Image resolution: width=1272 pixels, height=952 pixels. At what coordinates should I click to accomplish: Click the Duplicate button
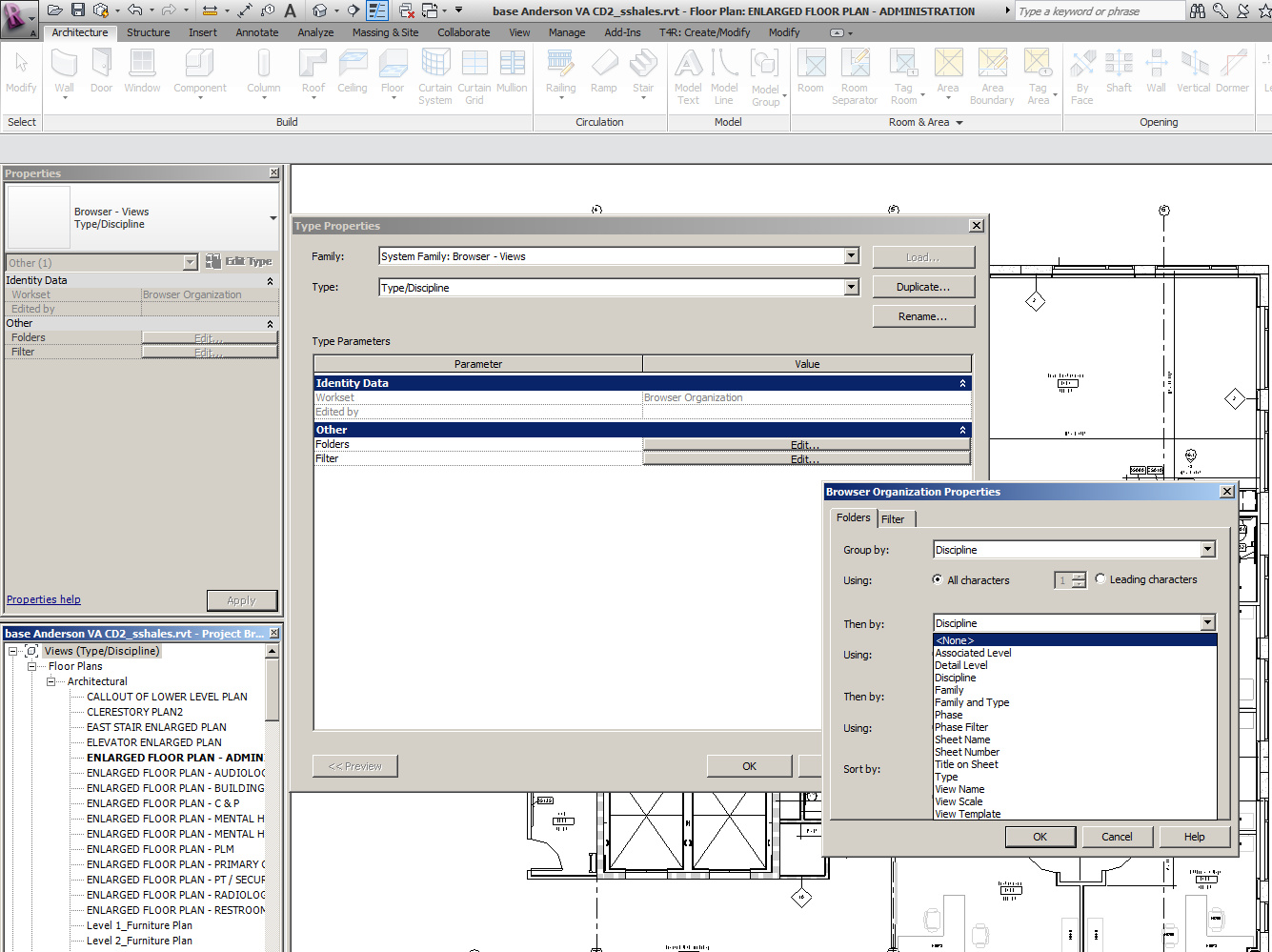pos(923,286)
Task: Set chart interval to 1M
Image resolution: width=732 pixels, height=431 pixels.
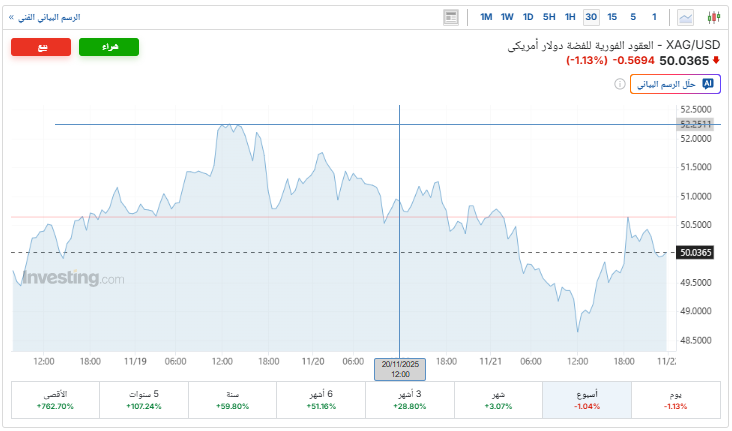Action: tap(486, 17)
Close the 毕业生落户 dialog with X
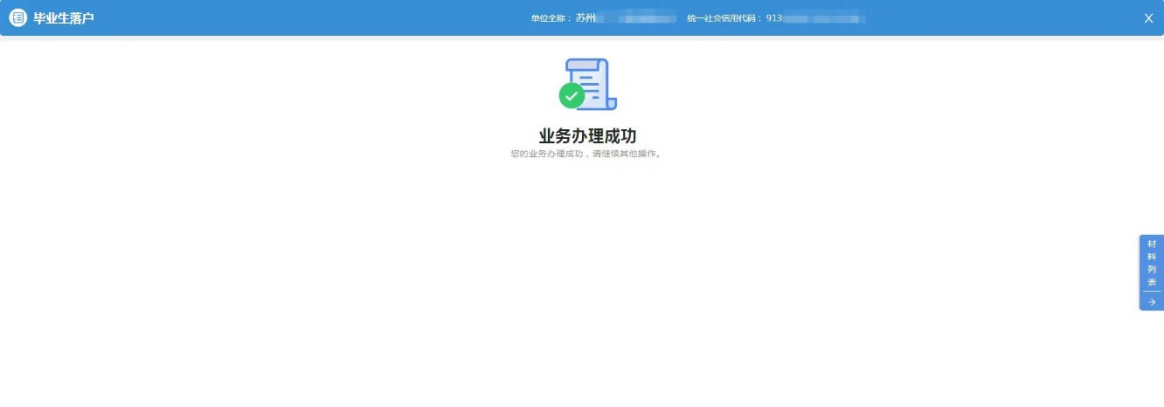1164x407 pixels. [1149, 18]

YOUR OBJECTIVE:
Without the pictures, repeat exactly the lines running from the line containing "Task: Set chart interval to 1M" through the end of the data, both ends included.

RESULT OF THIS EXERCISE:
Task: Set chart interval to 1M
Image resolution: width=732 pixels, height=431 pixels.
Action: tap(486, 17)
Close the 毕业生落户 dialog with X
1164x407 pixels. [1149, 18]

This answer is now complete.